[PROVIDED RECORDS — start]

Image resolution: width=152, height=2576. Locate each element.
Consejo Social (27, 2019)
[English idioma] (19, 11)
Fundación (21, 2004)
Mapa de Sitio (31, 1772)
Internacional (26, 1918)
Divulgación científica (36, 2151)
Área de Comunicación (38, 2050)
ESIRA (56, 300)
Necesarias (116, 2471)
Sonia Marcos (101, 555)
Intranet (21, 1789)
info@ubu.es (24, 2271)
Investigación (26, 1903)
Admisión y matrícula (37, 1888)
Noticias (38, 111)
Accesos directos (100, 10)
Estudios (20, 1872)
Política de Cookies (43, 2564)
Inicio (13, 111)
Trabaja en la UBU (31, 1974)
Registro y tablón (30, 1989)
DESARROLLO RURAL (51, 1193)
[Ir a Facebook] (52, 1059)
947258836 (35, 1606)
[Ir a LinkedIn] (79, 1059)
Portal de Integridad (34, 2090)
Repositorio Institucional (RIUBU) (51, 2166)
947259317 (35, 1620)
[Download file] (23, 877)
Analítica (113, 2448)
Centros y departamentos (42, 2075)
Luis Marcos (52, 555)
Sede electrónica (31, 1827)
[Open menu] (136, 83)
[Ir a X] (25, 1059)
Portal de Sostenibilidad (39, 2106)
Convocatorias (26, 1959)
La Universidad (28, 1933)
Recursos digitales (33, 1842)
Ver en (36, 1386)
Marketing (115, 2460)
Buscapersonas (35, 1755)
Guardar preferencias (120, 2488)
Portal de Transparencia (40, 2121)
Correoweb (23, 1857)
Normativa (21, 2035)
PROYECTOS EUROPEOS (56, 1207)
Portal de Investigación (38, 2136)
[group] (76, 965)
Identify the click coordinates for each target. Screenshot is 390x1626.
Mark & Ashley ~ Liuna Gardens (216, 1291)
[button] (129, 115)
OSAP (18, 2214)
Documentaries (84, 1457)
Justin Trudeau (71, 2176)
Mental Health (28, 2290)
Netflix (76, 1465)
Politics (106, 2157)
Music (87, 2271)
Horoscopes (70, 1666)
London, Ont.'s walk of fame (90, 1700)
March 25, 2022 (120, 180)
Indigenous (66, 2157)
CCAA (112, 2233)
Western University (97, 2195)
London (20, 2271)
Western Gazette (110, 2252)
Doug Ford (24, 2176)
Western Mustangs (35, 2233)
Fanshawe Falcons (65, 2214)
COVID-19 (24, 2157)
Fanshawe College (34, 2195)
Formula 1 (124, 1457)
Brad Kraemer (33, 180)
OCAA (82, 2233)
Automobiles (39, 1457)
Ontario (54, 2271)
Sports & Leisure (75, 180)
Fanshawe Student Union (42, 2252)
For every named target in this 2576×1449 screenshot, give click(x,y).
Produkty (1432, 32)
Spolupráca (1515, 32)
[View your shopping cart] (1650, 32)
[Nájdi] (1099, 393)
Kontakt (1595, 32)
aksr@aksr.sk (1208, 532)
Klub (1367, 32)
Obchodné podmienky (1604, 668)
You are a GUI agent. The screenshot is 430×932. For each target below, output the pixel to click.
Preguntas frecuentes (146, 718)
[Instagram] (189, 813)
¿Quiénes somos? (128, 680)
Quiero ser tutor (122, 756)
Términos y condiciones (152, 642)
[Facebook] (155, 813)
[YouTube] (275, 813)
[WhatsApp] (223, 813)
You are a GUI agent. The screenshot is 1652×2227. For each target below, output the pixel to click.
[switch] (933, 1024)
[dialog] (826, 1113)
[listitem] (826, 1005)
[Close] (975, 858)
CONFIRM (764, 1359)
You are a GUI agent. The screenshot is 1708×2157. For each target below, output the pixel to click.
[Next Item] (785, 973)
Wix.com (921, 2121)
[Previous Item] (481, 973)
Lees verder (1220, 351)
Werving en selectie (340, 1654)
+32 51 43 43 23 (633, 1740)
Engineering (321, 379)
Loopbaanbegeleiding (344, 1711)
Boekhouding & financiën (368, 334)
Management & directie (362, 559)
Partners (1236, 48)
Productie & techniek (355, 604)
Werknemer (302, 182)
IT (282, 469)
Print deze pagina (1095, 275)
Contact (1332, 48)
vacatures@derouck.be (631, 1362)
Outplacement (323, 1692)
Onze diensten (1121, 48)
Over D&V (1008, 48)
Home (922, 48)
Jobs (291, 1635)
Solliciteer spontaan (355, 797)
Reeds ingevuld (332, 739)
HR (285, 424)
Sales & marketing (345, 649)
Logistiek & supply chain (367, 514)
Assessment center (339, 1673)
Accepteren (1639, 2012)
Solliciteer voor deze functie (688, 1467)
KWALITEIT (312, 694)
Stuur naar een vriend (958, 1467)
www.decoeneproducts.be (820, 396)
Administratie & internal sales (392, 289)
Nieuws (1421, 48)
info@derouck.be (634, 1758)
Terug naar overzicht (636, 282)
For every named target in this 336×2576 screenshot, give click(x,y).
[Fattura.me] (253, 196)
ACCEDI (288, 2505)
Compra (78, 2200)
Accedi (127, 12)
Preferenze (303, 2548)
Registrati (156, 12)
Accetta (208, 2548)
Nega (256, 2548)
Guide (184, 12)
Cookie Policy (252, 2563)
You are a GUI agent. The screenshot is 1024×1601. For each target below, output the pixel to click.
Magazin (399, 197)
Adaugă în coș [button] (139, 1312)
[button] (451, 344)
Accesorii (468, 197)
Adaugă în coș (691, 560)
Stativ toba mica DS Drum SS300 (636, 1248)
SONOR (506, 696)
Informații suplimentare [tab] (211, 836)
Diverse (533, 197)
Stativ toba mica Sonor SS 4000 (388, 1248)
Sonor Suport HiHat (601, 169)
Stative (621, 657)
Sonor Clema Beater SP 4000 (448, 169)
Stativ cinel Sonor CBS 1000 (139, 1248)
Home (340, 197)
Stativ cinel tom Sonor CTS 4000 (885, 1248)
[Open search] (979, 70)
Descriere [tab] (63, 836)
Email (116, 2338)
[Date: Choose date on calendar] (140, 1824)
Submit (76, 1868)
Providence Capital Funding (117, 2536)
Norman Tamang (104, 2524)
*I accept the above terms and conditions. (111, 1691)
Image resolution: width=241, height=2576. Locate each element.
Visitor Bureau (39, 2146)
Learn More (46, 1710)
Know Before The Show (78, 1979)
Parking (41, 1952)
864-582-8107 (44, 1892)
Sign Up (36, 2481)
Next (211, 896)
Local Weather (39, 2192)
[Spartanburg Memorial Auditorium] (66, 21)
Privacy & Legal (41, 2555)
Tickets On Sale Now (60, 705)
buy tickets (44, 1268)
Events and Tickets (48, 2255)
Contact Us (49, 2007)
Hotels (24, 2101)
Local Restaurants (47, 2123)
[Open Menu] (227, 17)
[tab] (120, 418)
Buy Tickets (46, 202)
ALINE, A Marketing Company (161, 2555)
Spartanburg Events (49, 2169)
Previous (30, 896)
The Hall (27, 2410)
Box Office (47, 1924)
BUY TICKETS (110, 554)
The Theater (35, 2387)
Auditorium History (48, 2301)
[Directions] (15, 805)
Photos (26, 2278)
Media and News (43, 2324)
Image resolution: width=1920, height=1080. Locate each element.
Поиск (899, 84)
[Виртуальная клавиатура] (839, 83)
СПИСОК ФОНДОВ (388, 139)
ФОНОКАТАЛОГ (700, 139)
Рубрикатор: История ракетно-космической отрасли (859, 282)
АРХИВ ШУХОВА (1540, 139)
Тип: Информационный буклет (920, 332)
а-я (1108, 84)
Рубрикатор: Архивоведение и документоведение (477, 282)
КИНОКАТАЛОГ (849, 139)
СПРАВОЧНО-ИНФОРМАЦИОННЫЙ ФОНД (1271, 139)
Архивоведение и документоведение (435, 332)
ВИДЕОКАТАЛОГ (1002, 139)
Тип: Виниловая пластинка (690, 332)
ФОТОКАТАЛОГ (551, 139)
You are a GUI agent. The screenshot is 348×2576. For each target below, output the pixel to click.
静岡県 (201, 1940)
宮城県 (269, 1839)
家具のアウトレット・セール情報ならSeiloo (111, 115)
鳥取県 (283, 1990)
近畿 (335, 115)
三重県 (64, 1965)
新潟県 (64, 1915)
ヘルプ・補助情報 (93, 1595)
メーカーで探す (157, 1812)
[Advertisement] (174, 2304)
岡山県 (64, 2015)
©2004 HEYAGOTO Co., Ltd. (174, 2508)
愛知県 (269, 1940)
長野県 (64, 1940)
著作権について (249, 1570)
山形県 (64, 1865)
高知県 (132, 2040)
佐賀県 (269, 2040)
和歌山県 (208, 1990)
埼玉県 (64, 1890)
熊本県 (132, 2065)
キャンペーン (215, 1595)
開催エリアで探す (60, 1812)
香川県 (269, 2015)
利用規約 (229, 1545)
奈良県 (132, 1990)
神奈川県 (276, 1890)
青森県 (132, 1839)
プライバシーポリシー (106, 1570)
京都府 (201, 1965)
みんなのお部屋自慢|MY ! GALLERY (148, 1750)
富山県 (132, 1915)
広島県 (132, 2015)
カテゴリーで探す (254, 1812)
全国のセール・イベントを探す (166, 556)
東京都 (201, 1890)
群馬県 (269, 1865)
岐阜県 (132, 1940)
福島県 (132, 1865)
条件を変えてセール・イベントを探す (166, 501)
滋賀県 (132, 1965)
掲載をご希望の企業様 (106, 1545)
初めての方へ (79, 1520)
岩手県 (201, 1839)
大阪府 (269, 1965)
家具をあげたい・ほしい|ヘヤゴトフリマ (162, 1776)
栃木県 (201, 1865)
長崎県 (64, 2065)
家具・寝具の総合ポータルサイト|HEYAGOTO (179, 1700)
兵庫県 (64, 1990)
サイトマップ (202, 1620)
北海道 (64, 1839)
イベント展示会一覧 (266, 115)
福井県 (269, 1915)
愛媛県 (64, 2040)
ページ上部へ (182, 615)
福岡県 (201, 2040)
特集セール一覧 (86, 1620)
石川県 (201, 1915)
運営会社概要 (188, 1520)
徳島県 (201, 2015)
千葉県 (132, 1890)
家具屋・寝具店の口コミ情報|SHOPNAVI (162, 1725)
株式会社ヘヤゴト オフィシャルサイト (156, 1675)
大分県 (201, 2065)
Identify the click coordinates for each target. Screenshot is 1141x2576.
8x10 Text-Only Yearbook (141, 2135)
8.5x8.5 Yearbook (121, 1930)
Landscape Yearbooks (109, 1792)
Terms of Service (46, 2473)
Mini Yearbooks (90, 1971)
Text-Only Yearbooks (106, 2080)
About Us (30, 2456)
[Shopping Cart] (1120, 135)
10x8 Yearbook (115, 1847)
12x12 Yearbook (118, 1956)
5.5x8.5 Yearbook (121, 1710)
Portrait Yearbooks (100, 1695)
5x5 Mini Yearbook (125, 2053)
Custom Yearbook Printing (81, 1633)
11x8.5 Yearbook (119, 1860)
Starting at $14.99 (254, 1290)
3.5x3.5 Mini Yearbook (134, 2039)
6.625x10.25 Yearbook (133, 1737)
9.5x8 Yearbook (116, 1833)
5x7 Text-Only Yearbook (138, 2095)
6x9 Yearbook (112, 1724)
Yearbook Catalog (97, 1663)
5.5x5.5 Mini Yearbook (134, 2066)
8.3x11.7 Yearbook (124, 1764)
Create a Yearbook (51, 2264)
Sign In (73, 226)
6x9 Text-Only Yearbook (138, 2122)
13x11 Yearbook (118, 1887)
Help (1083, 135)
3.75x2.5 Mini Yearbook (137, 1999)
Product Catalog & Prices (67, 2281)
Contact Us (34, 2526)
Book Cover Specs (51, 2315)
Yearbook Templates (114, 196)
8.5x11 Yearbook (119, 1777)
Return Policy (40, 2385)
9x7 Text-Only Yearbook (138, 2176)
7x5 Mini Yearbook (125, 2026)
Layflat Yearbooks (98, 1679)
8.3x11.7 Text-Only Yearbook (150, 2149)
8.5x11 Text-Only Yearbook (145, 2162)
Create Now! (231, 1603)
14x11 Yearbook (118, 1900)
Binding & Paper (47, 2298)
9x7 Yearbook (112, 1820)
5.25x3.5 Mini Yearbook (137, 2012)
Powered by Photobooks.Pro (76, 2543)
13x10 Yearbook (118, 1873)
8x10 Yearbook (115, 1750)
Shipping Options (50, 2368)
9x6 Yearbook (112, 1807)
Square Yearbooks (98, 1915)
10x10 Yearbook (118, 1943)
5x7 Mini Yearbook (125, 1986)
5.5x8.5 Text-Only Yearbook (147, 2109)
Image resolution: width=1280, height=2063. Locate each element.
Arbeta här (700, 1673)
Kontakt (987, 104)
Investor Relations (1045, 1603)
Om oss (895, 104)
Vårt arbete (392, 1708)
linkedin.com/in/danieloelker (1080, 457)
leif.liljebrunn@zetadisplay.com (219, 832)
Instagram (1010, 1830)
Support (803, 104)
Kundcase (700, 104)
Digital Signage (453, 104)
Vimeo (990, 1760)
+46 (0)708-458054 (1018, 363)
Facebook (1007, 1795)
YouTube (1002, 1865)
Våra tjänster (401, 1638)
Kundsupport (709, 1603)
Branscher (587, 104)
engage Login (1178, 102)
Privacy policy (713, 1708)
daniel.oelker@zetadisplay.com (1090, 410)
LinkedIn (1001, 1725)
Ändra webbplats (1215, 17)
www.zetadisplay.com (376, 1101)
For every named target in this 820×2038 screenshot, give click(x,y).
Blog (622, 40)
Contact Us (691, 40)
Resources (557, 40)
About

[PROVIDED RECORDS — finish]

EXERCISE DESCRIPTION >> The lines above from the one containing "Documentaries (84, 1457)" through the one containing "Western Gazette (110, 2252)" are to be set down exactly, and no others.

ANSWER BELOW >>
Documentaries (84, 1457)
Justin Trudeau (71, 2176)
Mental Health (28, 2290)
Netflix (76, 1465)
Politics (106, 2157)
Music (87, 2271)
Horoscopes (70, 1666)
London, Ont.'s walk of fame (90, 1700)
March 25, 2022 (120, 180)
Indigenous (66, 2157)
CCAA (112, 2233)
Western University (97, 2195)
London (20, 2271)
Western Gazette (110, 2252)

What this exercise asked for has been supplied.